Minghella's doesn't have quite a firm enough grip on his command of the suspense in "Ripley," so the movie never completely engages the audience's adrenaline. There's also a few times you may find yourself second guessing Tom Ripley when he fails to take the path of least resistance as he covers his tracks.
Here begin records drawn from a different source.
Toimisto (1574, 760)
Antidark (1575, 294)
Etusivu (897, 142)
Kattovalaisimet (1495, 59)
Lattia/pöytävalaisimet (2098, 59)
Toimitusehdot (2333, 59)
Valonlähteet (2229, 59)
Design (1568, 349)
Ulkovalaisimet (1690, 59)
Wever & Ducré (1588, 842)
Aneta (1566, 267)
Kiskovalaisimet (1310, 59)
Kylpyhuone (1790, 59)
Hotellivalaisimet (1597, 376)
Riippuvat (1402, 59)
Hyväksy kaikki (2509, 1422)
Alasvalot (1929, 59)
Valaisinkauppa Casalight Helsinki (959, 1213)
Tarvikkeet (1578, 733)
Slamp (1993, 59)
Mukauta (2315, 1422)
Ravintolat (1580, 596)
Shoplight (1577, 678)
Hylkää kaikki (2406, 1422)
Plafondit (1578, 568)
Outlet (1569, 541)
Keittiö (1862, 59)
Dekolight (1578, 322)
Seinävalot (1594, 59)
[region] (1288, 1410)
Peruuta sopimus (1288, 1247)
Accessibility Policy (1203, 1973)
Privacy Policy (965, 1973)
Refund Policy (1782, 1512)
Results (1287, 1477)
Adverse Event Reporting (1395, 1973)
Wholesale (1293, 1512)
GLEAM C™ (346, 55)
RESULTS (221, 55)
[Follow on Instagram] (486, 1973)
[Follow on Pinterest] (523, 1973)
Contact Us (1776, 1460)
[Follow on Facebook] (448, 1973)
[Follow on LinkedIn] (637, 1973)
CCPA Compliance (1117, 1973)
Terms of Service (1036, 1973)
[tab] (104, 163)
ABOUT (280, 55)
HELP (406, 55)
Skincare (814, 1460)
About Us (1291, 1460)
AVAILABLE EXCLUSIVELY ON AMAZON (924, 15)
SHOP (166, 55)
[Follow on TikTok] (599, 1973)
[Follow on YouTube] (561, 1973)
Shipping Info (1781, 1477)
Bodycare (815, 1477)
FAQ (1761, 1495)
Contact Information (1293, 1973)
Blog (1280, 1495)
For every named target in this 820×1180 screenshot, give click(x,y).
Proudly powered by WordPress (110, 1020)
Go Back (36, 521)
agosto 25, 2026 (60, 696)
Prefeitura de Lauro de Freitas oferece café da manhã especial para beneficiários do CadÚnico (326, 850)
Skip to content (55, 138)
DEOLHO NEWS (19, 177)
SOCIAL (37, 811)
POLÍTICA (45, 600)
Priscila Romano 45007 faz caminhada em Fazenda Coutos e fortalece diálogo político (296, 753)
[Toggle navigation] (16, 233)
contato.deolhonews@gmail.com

But Minghella spins a captivating yarn nonetheless, so you'll still be more than willing to go along for the ride.

The director adapted the script from the 1955 novel by Patricia Highsmith -- whose "Strangers On a Train" became one of Hitchcock's most disquieting classics. He has embellished a bit (for example, the homosexual undertones are far more amplified than they were in the book), but he wisely still staged the story in the late 1950s, allowing him to develop an even more acute Hitchcockian atmosphere, infuse the film with a dollop of delicious jazz music, and put Paltrow and Blanchett in some stunning dresses.

There's been a lot of Academy Award buzz for "The Talented Mr. Ripley." I don't think I'd rank it in the Oscar-caliber category, but taken for what it is -- an attempt to revive the spirit of Technicolor Hitchcockian noir -- it's aces.

By the way, if you're the compare-and-contrast type, you might want to note that Highsmith's novel was filmed once before in 1960 as "Purple Noon."